***** Entries shown *****
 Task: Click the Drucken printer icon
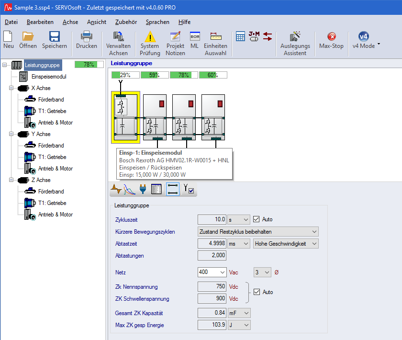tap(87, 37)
*****
***** Entries shown *****
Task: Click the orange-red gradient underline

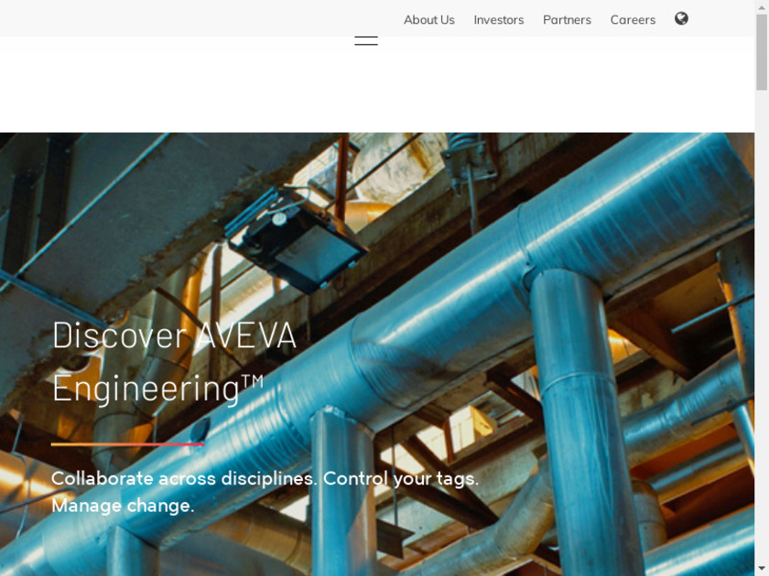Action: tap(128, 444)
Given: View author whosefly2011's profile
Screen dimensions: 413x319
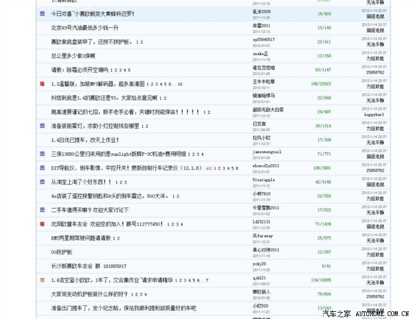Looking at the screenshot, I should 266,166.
*****
***** Entries shown *****
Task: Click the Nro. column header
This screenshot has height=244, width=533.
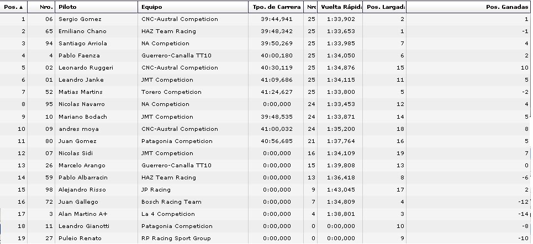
*****
▶ _Problem description_:
Your answer should consist only of the lines above between the line holding "Task: Click the Nro. column header" and the line holding "This screenshot has height=244, width=533.", inclusive, each transcribed exactly.

▶ _Response box_:
Task: Click the Nro. column header
This screenshot has height=244, width=533.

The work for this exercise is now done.